There is no standard meaning of your term "anti-black hole."
In particle physics, "anti-" means something having the opposite charge, but that doesn't sound like what you mean.
It's conceivable that you might mean an analogy of the form (compression wave of sound):(rarefaction wave of sound)::(black hole):(anti-black hole). In this case, the anti-black hole isn't a solution to the Einstein field equations, which are nonlinear.
There is the theoretical possibility of a white hole, but a white hole is not a physical object like the one you seem to have in mind. It can't be formed by gravitational collapse.
mfb said:
They would need a negative mass, and repel masses, so I doubt that they could merge with a black hole.
This is a little subtle. I originally posted that it was not true that they had negative mass. Actually I think it's more complex than that. On the Penrose diagram for a maximally extended Schwarzschild metric, you have a whole separate universe in which the definition of energy is negated. It's not obvious to me how to apply that to a universe in which both a black hole and a white hole are accessible from the same external space.

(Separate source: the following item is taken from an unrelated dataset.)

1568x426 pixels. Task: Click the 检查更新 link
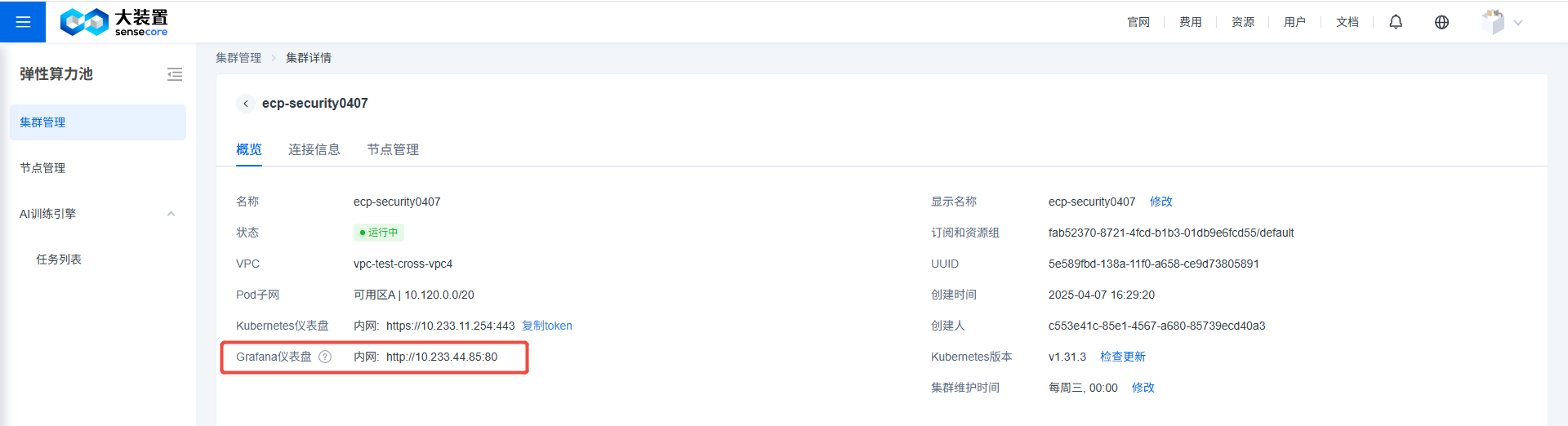pyautogui.click(x=1123, y=357)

[EDIT] Having studied up on this a little more, I think the answer is that white holes do not have negative mass, and they attract rather than repel test particles.

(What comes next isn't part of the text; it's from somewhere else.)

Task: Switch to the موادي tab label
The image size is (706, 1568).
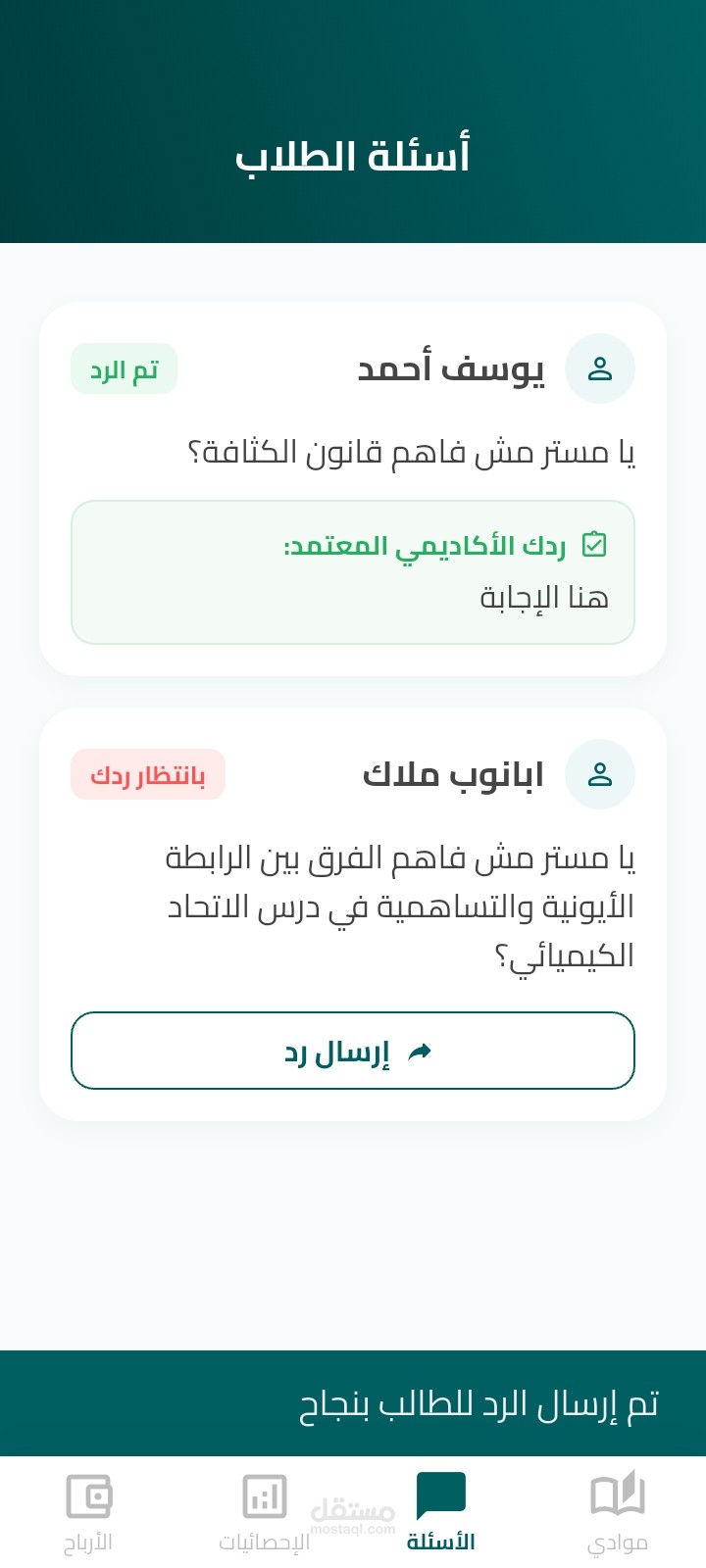Action: pos(618,1543)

The Schwarzschild metric with negative mass is nothing like a black hole or white hole. It's an unstable naked singularity:
http://arxiv.org/abs/gr-qc/0604021
The WP article
http://en.wikipedia.org/wiki/White_hole states that a white hole attracts matter rather than repelling it. This makes sense, e.g., because we expect the ADM mass to be conserved in the maximally extended Schwarzschild spacetime, which consists of a white hole followed by a black hole at later times.